A Tweet by the National Museums Scotland Library was a timely reminder that cartoonist Ronald Searle took the name for his riotous girls’ school from a real establishment in Edinburgh – but that it not the basis of school itself, which was inspired by two girls schools in Cambridge, where he grew up.

Letter to Miss Frances Kennedy, St. Trinnean’s School, Dalkeith Road

The Edinburgh St.

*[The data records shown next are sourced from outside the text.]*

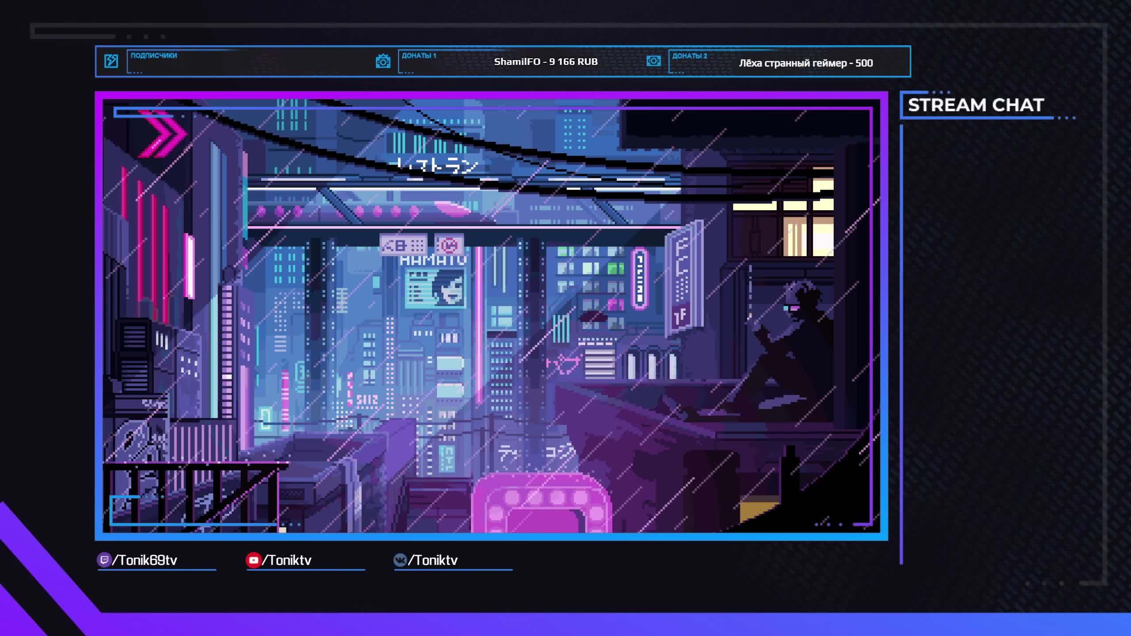The height and width of the screenshot is (636, 1131).
Task: Open the VK /Toniktv link
Action: (433, 560)
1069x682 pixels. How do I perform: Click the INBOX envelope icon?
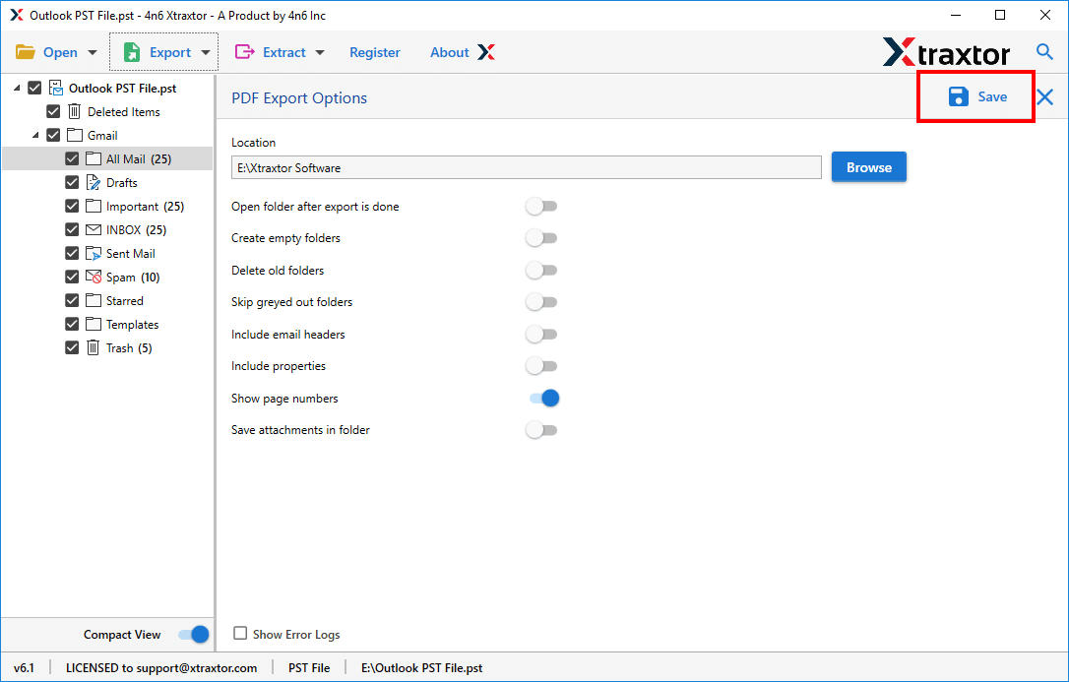[x=94, y=229]
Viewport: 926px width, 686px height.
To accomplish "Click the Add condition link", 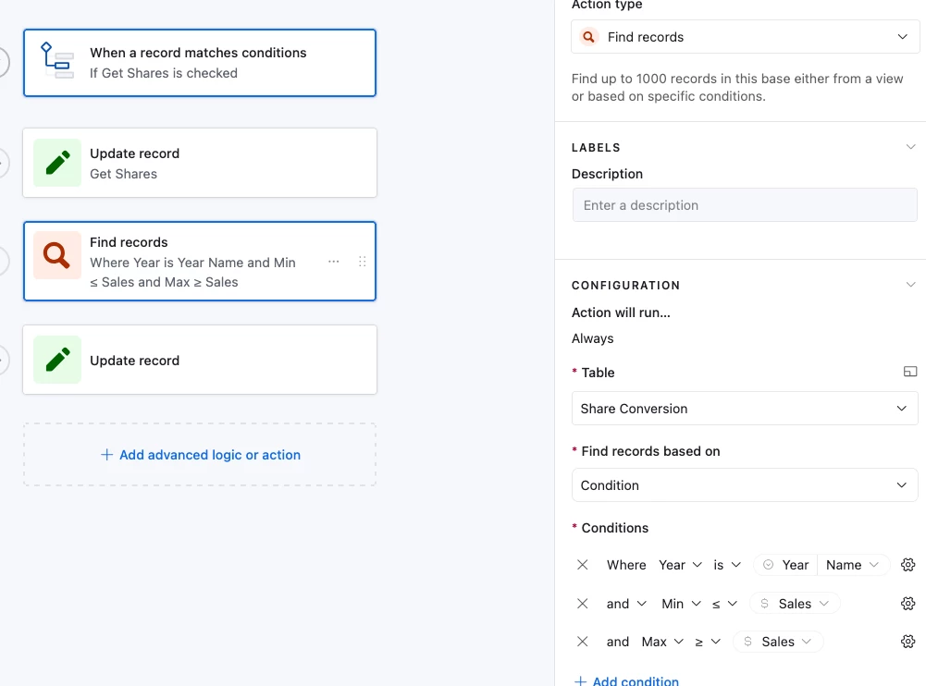I will click(627, 680).
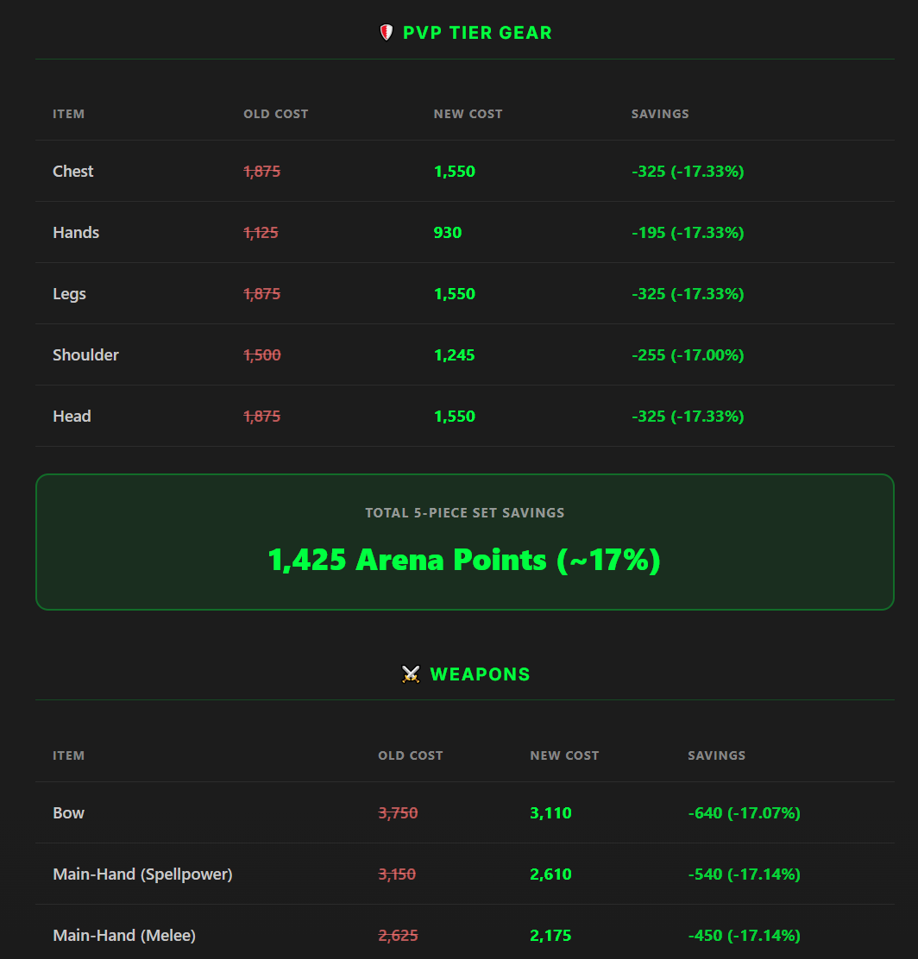918x959 pixels.
Task: Click Item header in the weapons table
Action: click(69, 755)
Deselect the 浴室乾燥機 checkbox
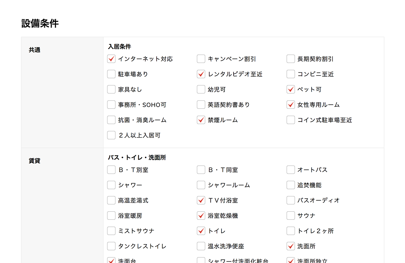The image size is (405, 263). tap(201, 216)
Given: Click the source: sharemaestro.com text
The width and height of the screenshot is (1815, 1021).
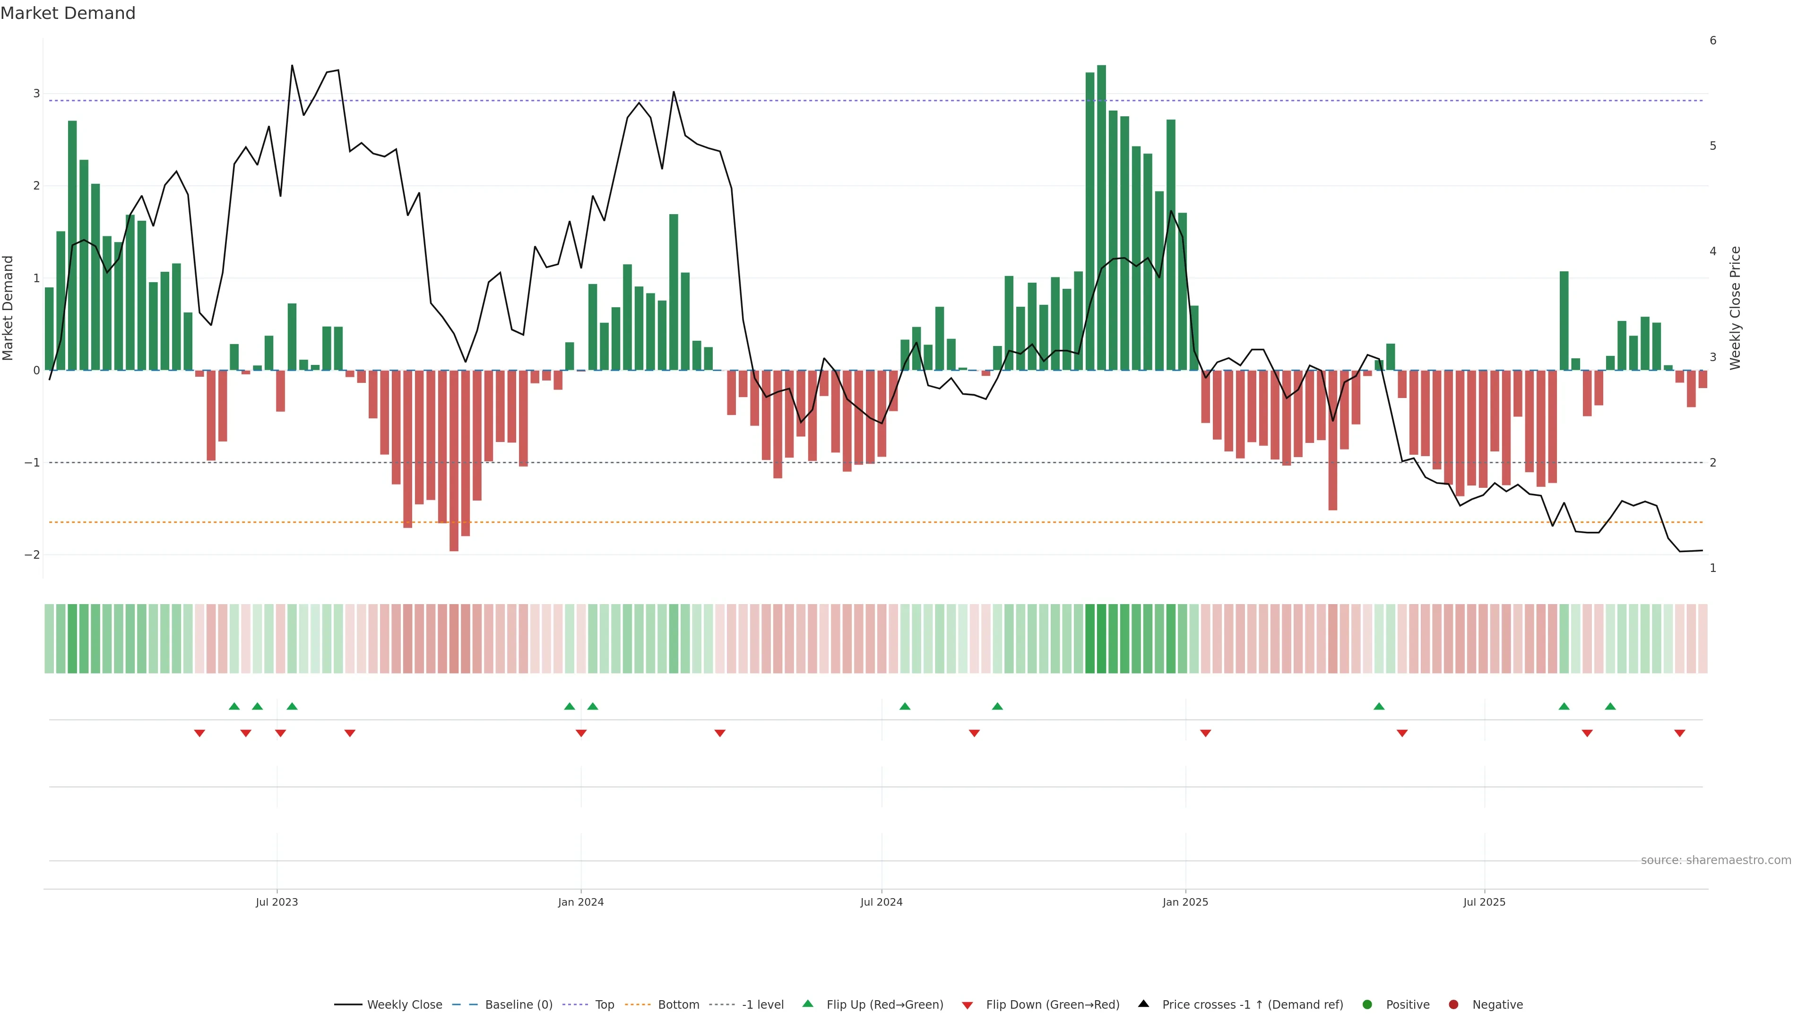Looking at the screenshot, I should tap(1716, 860).
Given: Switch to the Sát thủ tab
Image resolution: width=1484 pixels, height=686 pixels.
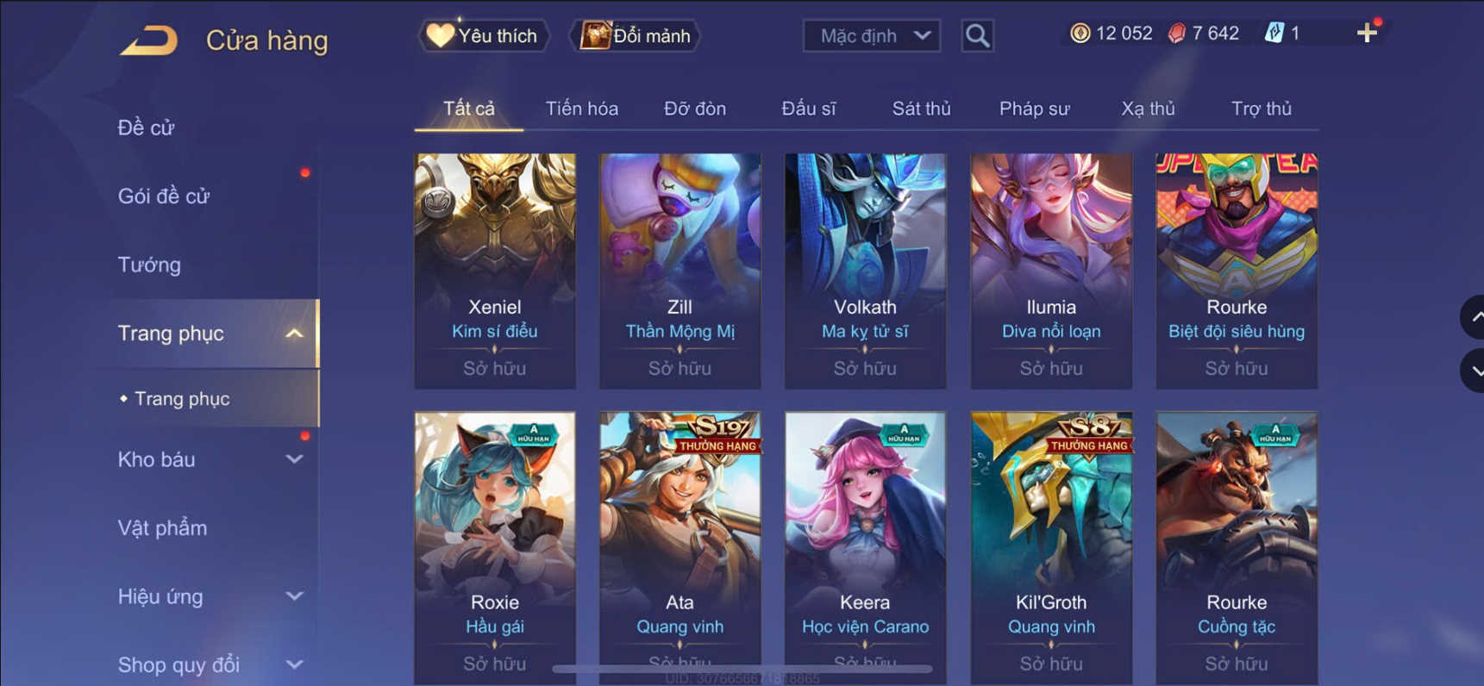Looking at the screenshot, I should coord(921,109).
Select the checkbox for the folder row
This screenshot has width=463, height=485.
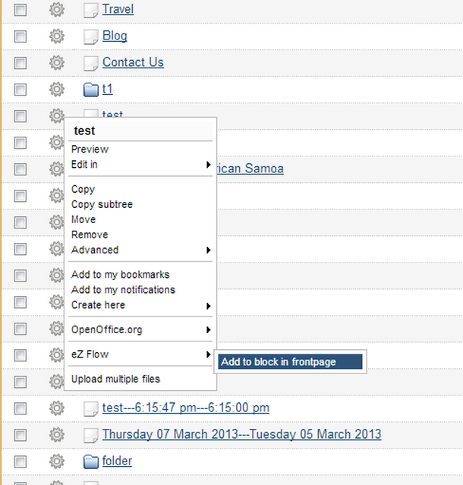20,461

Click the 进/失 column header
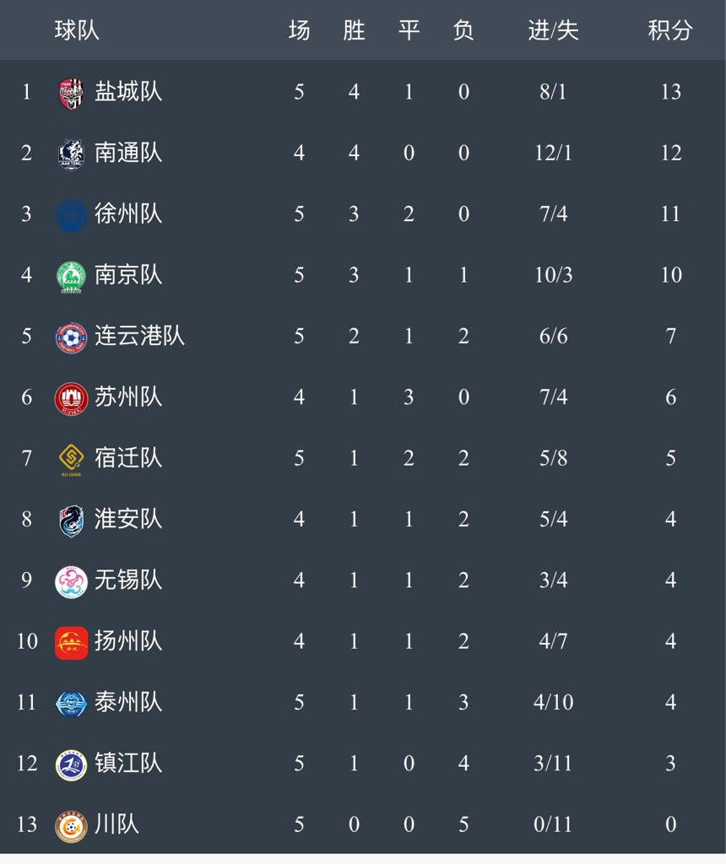point(553,30)
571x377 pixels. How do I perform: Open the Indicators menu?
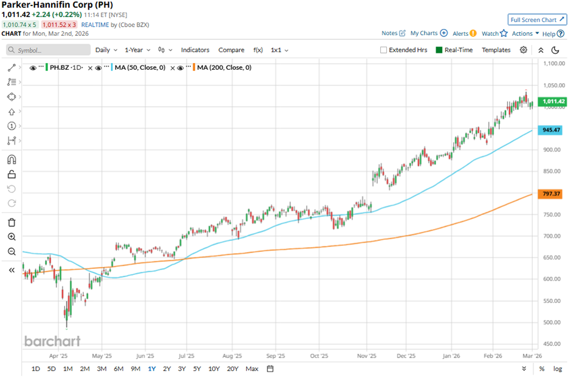point(195,50)
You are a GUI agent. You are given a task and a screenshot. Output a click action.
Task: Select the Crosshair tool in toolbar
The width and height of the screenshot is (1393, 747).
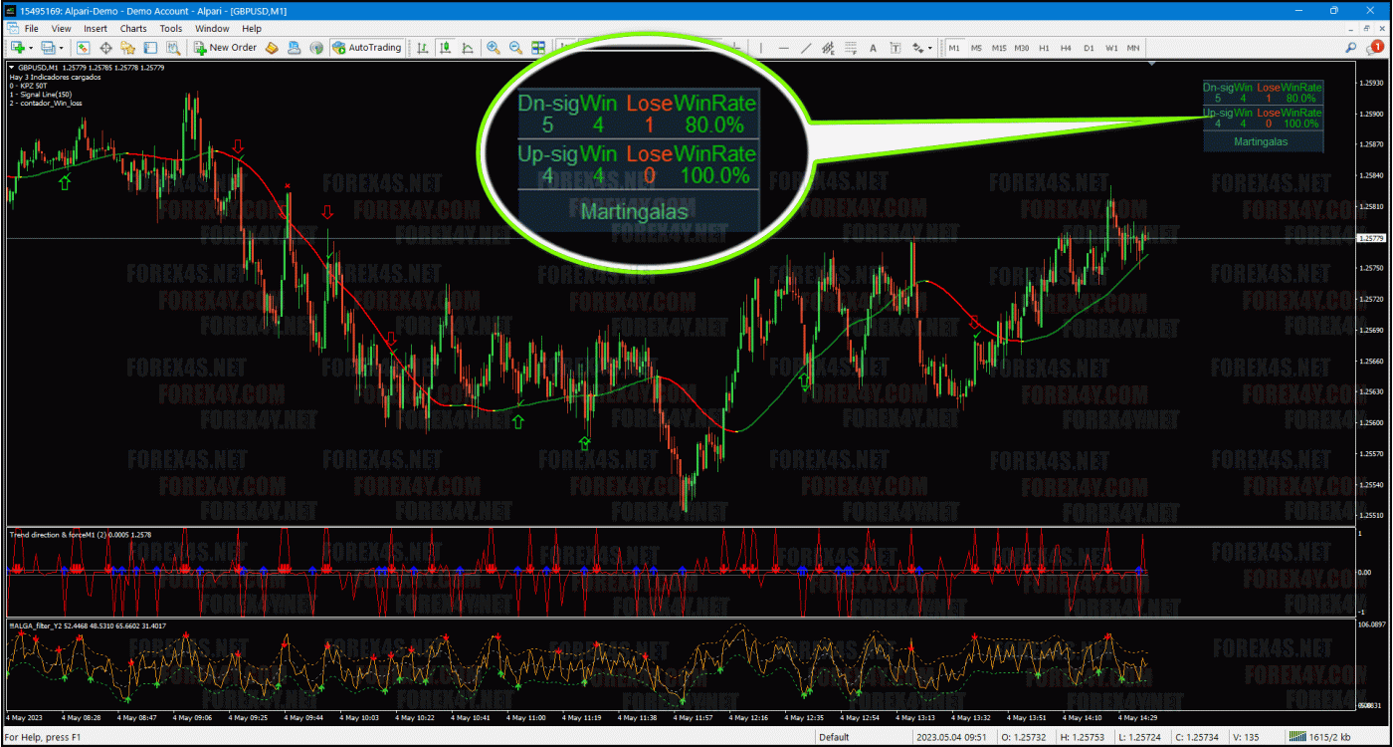tap(105, 47)
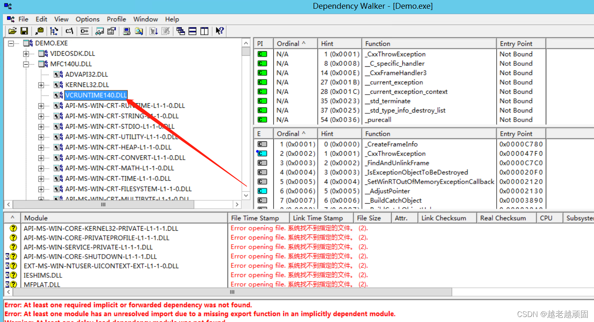594x322 pixels.
Task: Open module properties with properties icon
Action: [111, 31]
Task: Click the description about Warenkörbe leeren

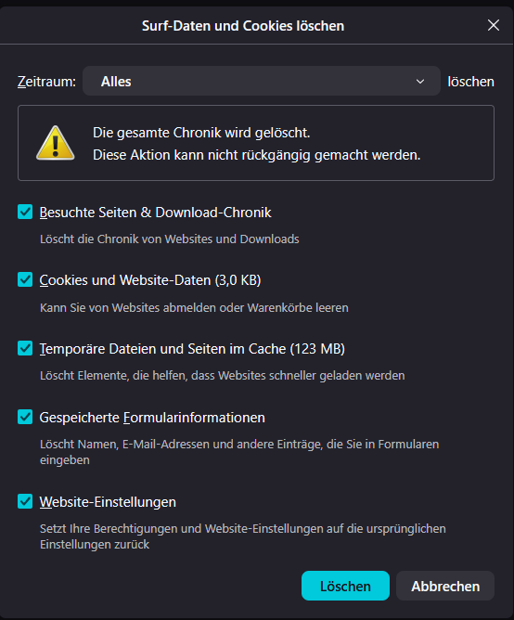Action: tap(194, 307)
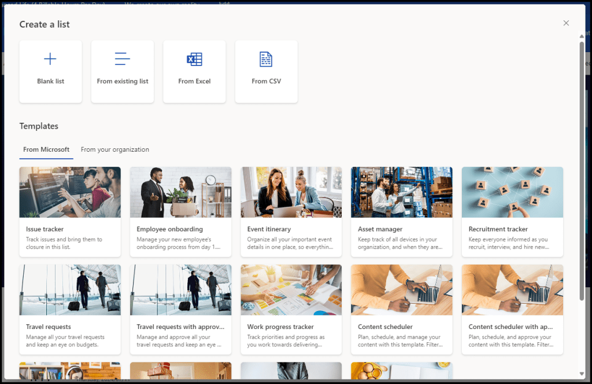Click the scrollbar down arrow
592x384 pixels.
click(582, 374)
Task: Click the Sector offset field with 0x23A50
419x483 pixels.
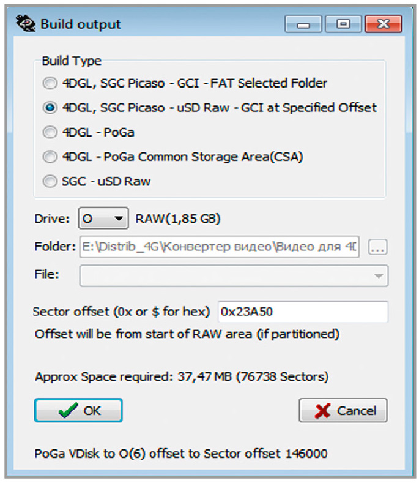Action: (x=303, y=312)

Trinnean’s (note the spelling) was a progressive, liberal school founded at 10 Palmerston Road in Marchmont by headmistress Catherine Fraser Lee in 1922. It was advertised in that;

ST TRINNEAN’S SCHOOL FOR GIRLS
WILL BE OPENED ON OCTOBER 4th AT 10 PALMERSTON ROAD (GRANGE.)

Southern Exposure; Large , Airy Classrooms ; Grounds over One Acre.
Girls from Kindergarten to University Entrance Stage.
Boys up to the age of Nine Years
Prospectus , etc. may be had from the Principal , Miss C . Fraser Lee, MA, Cambridge Teacher Certificate, 9 Cluny Gardens, Edinburgh. Formerly Head Mistress of the County School for Girls, Barry, Wales, and of St. Bride’s School, Edinburgh.

Latest Educational Ideals and Methods.

The Scotsman, July 19th 1922

The Latest Educational Ideals and Methods” referred to the Dalton System of education, which was introduced into Britain by Fraser Lee. It resulted in a school described as being of “few rules and much freedom of thought and action.”

Trinnean is a Gaelic (Manx?) form of Ninian, apparently Miss Fraser Lee was a bit into Celticism. Trynninan is a Northumbrian variant. She gave the school the motto “Solus agus Sonas” – Light and Joy in Gàidhlig.

Ten Palmerston Road had been the home of Horatius (Horace) Bonar, a Free Church minister, popular preacher, poet and hymnwriter, who died there in 1899. Horatius younger brother, Andrew, was also a 19th century Free Church Minister, for whom Andrew Bonar Law was named. Bonar Law holds the dubious record of the shortest serving Prime Minister of the 20th century; his father had also been a Free Church Minister, serving in Canada. (I am indebted to Neil Macleod for this insight.)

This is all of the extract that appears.